ST. PETERSBURG — Wil Myers sat in front of his locker Friday afternoon, bat in hand, and was asked what he would like to accomplish during the final four weeks of the season.
That started Myers on a candid look back at 2014, which he called “one of the most difficult years” of his life, one in which he failed at hitting a baseball for the first time since he began playing the game, one in which he missed 70 games with a right wrist fracture and basically lost his way.
“I’m telling you, man, people don’t understand,” Myers said. “They’re like, ‘Well it can’t be too bad because you’re in the big leagues.’ No, it’s even worse because I’m in the big leagues. I feel like some people think because you’re in the big leagues it doesn’t matter. It’s the worst thing in the world to struggle in the big leagues and for everybody to see it. It (stinks). It’s no fun at all.”
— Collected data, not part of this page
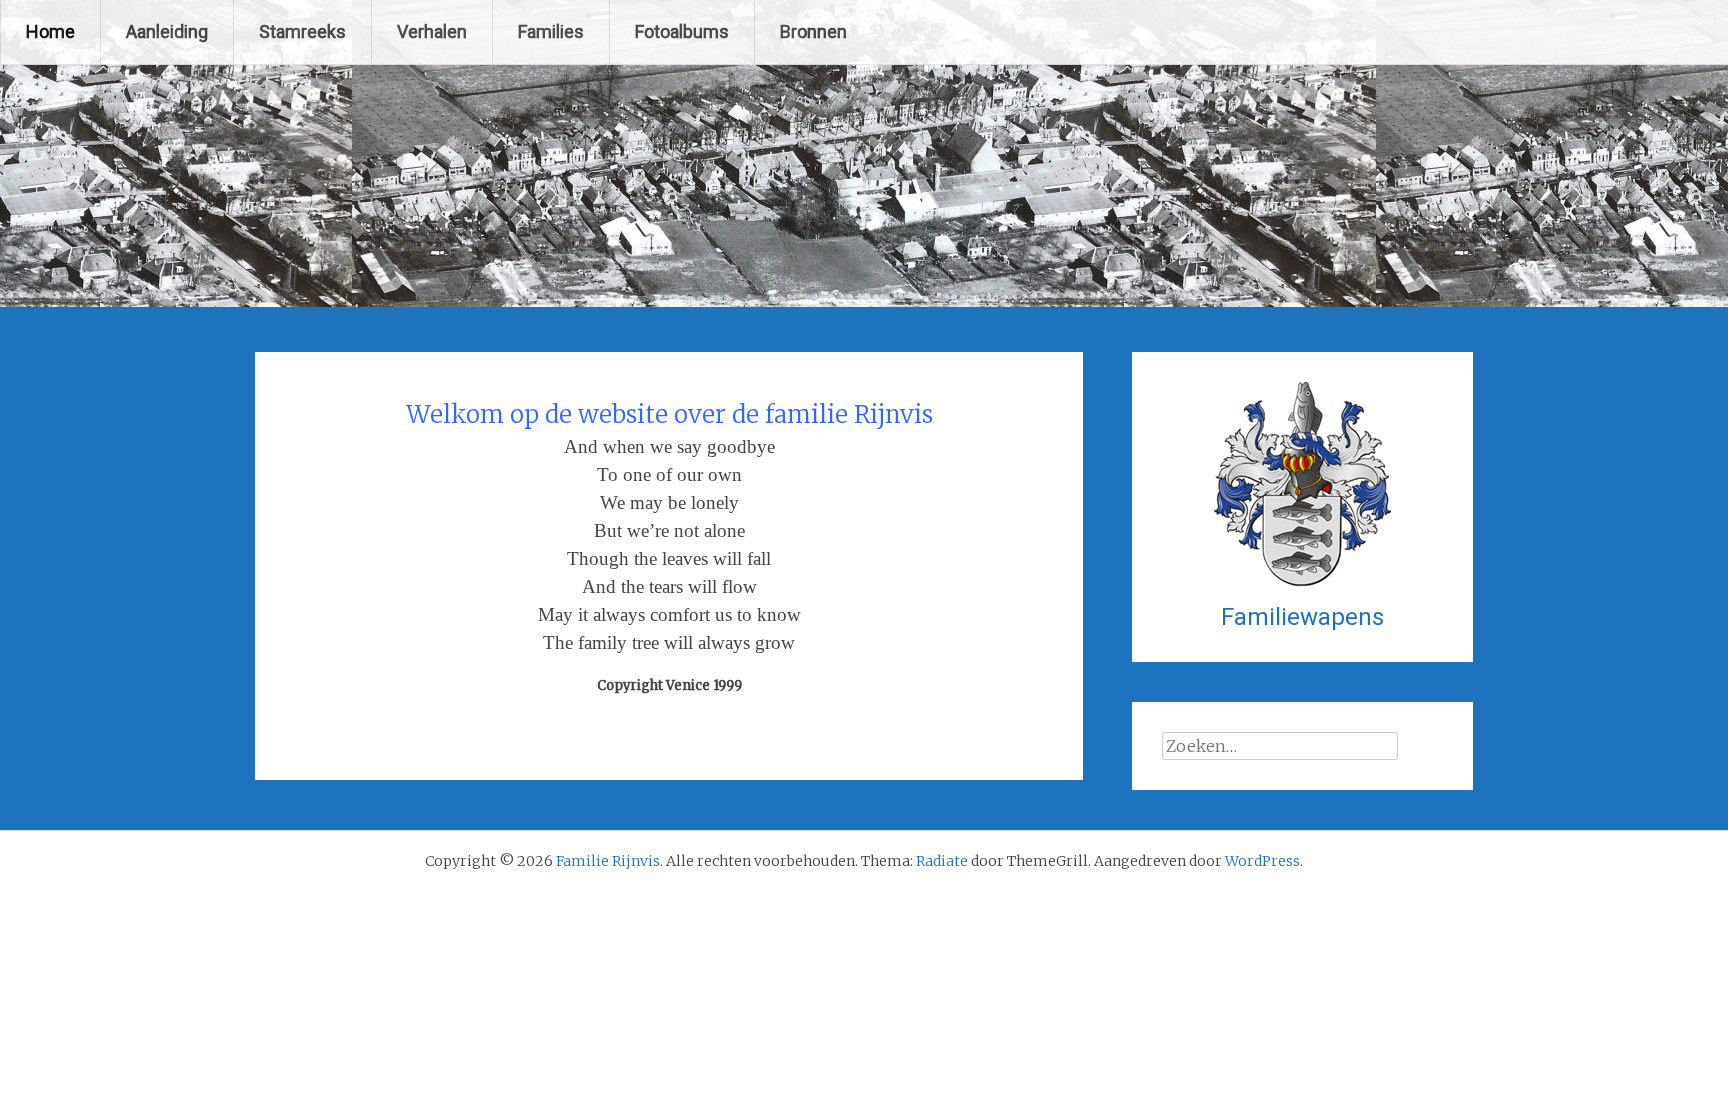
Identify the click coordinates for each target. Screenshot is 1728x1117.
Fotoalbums (682, 31)
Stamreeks (302, 31)
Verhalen (432, 31)
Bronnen (813, 31)
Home (50, 31)
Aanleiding (167, 31)
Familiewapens (1302, 617)
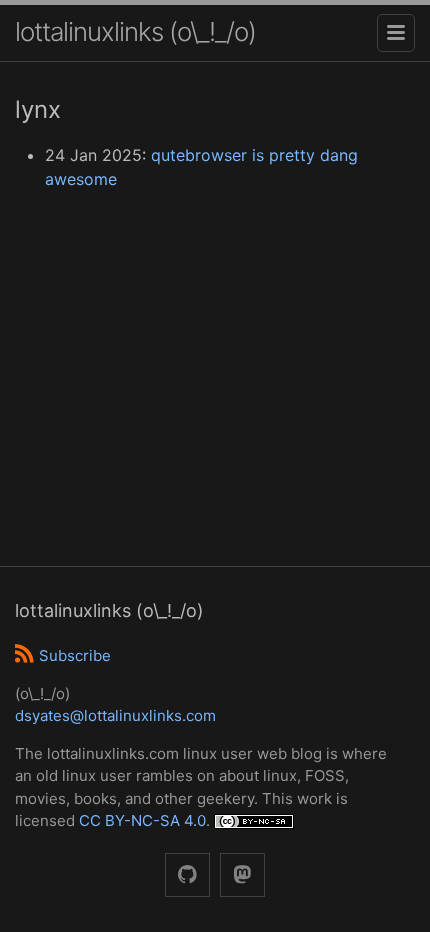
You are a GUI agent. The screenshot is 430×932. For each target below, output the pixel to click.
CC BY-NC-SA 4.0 (142, 820)
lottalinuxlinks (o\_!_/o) (135, 31)
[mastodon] (242, 875)
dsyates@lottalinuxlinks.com (115, 715)
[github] (187, 875)
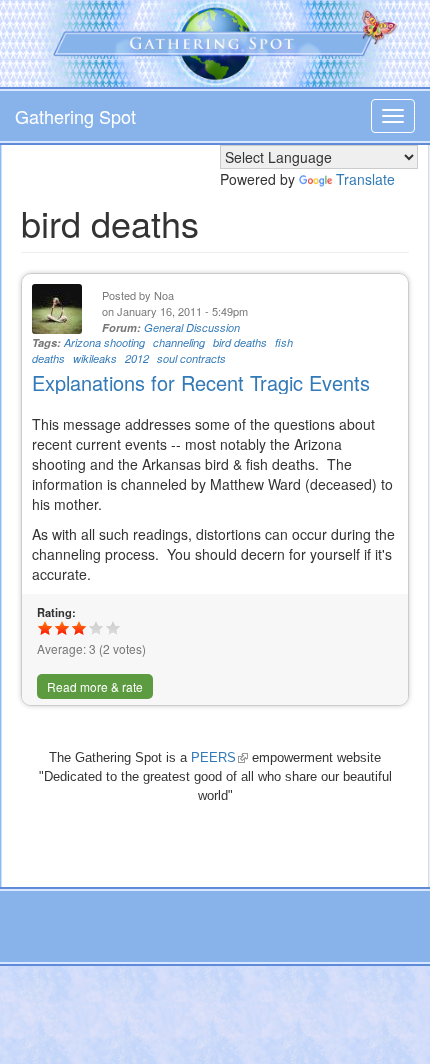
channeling (179, 342)
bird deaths (240, 342)
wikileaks (95, 358)
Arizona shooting (104, 342)
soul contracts (191, 358)
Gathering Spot (75, 116)
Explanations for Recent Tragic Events (201, 382)
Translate (365, 179)
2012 (137, 358)
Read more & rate (95, 686)
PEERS (219, 757)
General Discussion (192, 327)
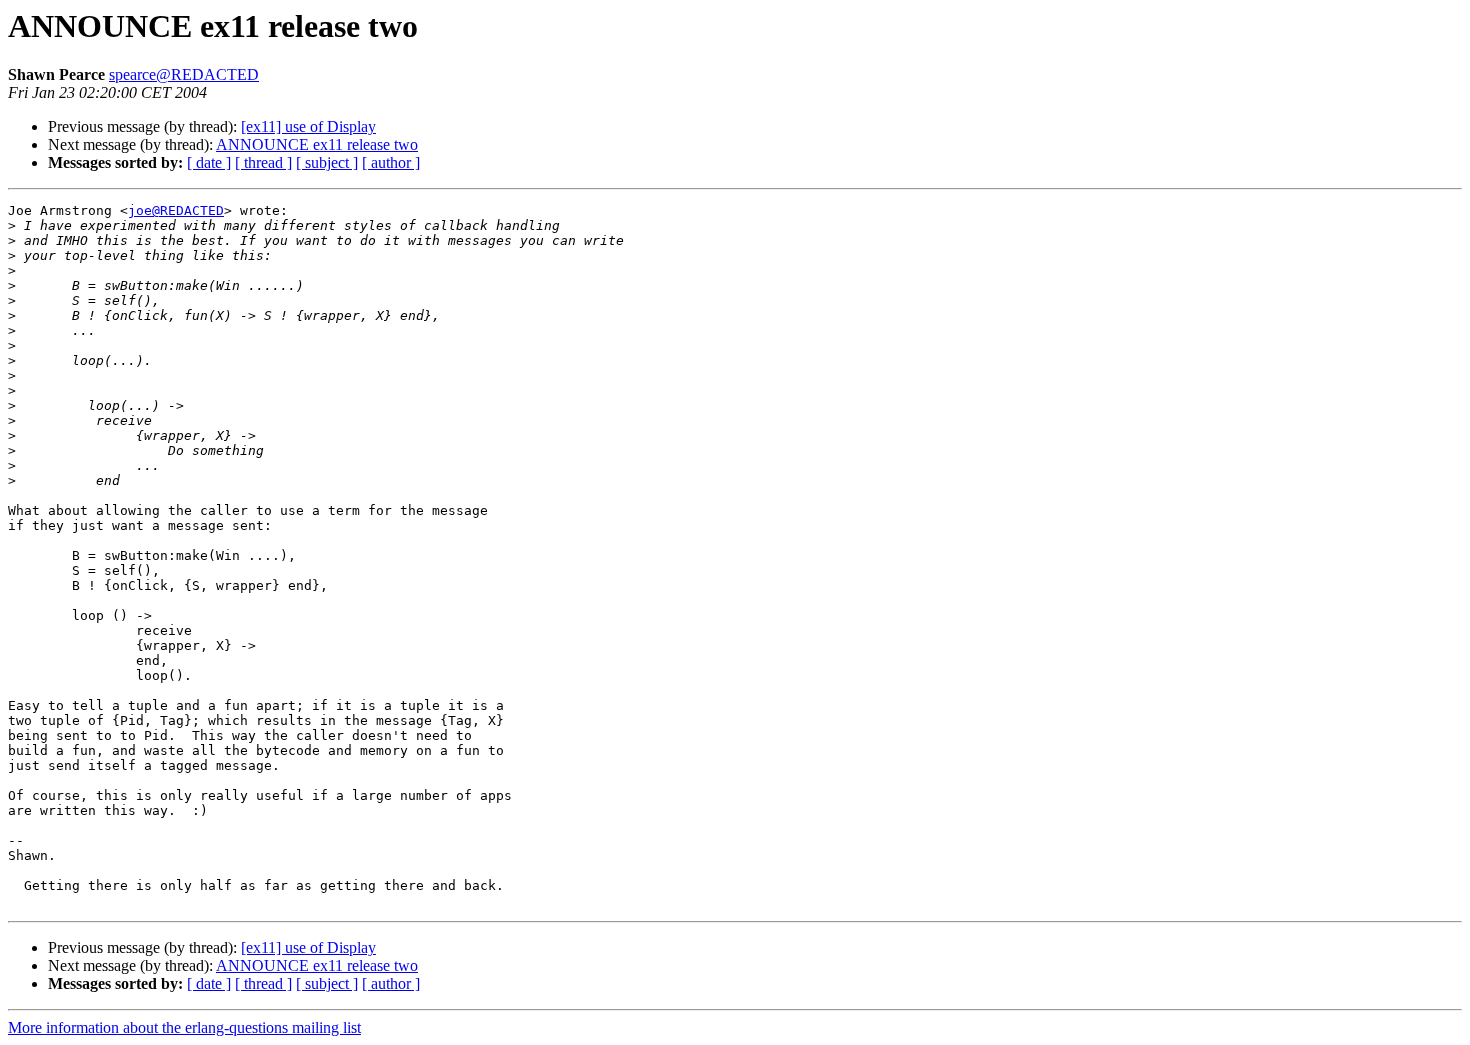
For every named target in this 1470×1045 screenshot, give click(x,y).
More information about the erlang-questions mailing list (184, 1027)
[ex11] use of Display (308, 126)
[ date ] (209, 162)
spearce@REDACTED (184, 74)
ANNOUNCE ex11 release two (317, 144)
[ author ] (391, 162)
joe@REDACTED (176, 210)
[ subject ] (327, 162)
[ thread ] (263, 162)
Myers hit .293 with 13 home runs and 53 RBIs in 88 games last season after joining the Rays on June 18. He was voted the AL Rookie of the Year. The Rays were eager to see what he could do over a full season, and he was expected to be a big piece in what was supposed to be a championship team. Instead, Myers took a .217 average into Saturday’s game, with six home runs and 27 RBIs. He was 6-for-37, with a home run, two RBIs and 14 strikeouts since coming off the disabled list.
“I had a good year last year and wanted to come out and do even better than last year, and (I) put too much pressure on myself to do that, started watching too much video, trying to focus on what the pitcher likes to do, what he likes to throw in different counts. But at the end of the day, you can’t control what the pitcher throws,” he said. “I’ve got to be focused on me more than anything.”
Watching video was not a big part of his preparation in the past. It’s one example of how Myers got away from being the hitter he was last season.
“I’m trying to go to everybody for advice, my teammates, coaches, my mom, my dad, my girlfriend, anybody, ‘What are you guys seeing? What are you guys seeing?’ ” Myers said. “Of course, I’m getting 50 different answers so I’ve got 50 different things going on inside my head instead of knowing I’m the best hitting coach for me. Each player is their best hitting coach.”
Some of the advice he’s received is the time-honored, “Go out and have fun.” Myers said there is no fun in 6-for-37.
“Oh, it’s the worst,” he said. “You can’t fake having fun. I can’t pretend having fun going 0-for-4. You can’t. People say to pretend like you’re in Little League. Well, I’m not in Little League and it’s not fun. I can’t pretend. I have to go out there and battle, grind out each and every at-bat, instead of pretending to have fun, because I can tell you what, going 0-for-4, it doesn’t matter if it’s here or in Little League, it’s not fun. You can’t fake it.”
The hardest part is finding the path that leads back to being Wil Myers.
“When I’m swinging the bat well, I can stand on my head and hit,” he said. “It’s just one of those things. When I’m swinging the bat well, I’m just looking for a good pitch to hit and hit pitches over the plate that are in my zone.”
“There are times when I get in the box and I don’t feel it and I know this is not going to be a good at-bat, instead of getting in the box like I am Wil Myers, instead of getting in the box scared about what’s going to happen,” he said. “Last year, I knew something good was going to happen. Whether I struck out or hit a home run, I felt good getting in the box. It’s just one of those things. I haven’t been able to find that this year. It’s been tough, man, there’s no way around that. It’s been the most difficult year I’ve had.”
But, Myers said, he does see things getting better.
“Before I got hurt, I didn’t see that at all,” he said. “I see my timing getting better. I see myself more aggressive on the right pitches and just missing it, so I see the light at the end of the tunnel. The biggest thing is just having patience for it, because with the way I’ve played I wanted it to come right now.”